MW: You and Dr. Wolfenden decided to measure an important amino acid property, hydrophobicity, at a much higher temperature than is typical – 100˚ C. Why did you and Dr. Wolfenden do these measurements at this higher temperature, and what did you discover about hydrophobicity?

CC: This is a wonderful question for my co-author, and I’ll give you my interpretation. Dr. Wolfenden is somewhat more convinced than I am that life began almost as soon as the earth cooled to allow liquid water. There is much magnificent (and controversial!) thermodynamics associated with what happens to hydrophobicities at 100 C, especially because dyed-in-the-wool physical chemists claim that the hydrophobic effect, per se, goes away at 100 C. One thing that seems certain is that the range of hydrophobicities for different amino acids narrows substantially at higher temperatures.
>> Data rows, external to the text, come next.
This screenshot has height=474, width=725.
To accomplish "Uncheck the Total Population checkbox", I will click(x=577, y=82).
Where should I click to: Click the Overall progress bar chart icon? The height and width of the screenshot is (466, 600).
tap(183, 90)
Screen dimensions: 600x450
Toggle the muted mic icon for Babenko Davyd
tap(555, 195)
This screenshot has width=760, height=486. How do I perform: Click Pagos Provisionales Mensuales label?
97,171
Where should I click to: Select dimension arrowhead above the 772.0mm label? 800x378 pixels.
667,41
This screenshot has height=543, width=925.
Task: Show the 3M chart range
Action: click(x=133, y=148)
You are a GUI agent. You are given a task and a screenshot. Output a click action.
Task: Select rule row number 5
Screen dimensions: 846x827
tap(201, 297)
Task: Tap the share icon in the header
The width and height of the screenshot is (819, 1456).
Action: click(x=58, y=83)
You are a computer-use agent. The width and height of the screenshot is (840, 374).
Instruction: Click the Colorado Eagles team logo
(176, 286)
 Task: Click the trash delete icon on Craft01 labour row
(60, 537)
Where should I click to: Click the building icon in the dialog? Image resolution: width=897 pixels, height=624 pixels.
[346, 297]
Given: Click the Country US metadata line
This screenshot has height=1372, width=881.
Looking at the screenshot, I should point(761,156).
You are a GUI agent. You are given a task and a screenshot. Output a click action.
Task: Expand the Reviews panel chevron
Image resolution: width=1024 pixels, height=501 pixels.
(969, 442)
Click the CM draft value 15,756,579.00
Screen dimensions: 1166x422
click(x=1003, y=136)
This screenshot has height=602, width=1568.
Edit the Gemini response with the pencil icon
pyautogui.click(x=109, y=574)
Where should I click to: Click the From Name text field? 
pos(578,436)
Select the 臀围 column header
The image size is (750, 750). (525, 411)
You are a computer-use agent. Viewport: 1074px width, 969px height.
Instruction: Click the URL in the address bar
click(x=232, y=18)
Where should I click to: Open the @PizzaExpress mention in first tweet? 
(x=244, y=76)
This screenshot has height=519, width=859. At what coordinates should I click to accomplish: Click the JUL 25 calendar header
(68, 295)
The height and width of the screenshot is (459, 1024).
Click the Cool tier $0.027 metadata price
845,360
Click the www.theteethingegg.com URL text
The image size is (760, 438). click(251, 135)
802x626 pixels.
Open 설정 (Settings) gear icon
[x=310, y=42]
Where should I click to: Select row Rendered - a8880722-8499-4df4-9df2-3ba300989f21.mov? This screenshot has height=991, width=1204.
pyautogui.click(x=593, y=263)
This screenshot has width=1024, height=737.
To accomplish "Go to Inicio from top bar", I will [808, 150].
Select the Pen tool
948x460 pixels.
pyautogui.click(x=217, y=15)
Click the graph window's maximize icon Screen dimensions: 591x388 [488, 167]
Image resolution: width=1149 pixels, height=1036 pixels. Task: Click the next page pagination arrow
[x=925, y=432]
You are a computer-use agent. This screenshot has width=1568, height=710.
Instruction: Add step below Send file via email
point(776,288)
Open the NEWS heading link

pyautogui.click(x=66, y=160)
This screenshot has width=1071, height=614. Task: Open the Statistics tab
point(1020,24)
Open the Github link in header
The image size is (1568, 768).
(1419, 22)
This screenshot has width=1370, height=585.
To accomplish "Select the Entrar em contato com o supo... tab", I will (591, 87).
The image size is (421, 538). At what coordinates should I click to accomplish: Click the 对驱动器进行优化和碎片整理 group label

However, they narrow in ways that do not disrupt the correlations we established with the coding properties of the anticodon.
MW: What do your results tell us about how the genetic code evolved? If we discovered DNA-based life elsewhere, say, on Mars, how similar would the Martian genetic code be to the one on earth — assuming life originated independently in both places?
CC: I myself am something of a “terrestrial chauvinist” by which I mean that the long arm of coincidence means something. I believe that much of what we have learned about life on earth is so closely aligned with (perhaps unknown) physical laws that we would recognize life elsewhere in the universe as being very much like life here. In particular, I am pretty confident that it would be carbon based, and the chemical free energy would be exchanged via phosphate esters, as it is on earth. It would be based on polypeptides and polynucleotides, because the former have an incredible manifold of functional variation in the space of folded proteins for controlling differential binding and catalysis, whereas nucleic acids have rock solid information storage capacity. The likelihood that their respective thermodynamically stable helical structures are structurally complementary leads me to believe that these two polymers are uniquely suited for life. Further, the properties of the four nucleic acid bases appear to be unique enough that life elsewhere in the universe would be made from the same four bases.

Ironically, and despite my terrestrial chauvinism, I really don’t think we know enough yet to make educated guesses on the question you pose here. Although our work and the previous work by Delarue do thaw the frozen accident somewhat, I think we know too little to say with any confidence that the code that evolved on earth has such advantages that it would always win the competition elsewhere. Many studies on the code have shown that although it is extremely robust to mutation (Freeland, S. J. & Hurst, L. D., 1998), it cannot be unique, as the combinatorial space of codes is so vast.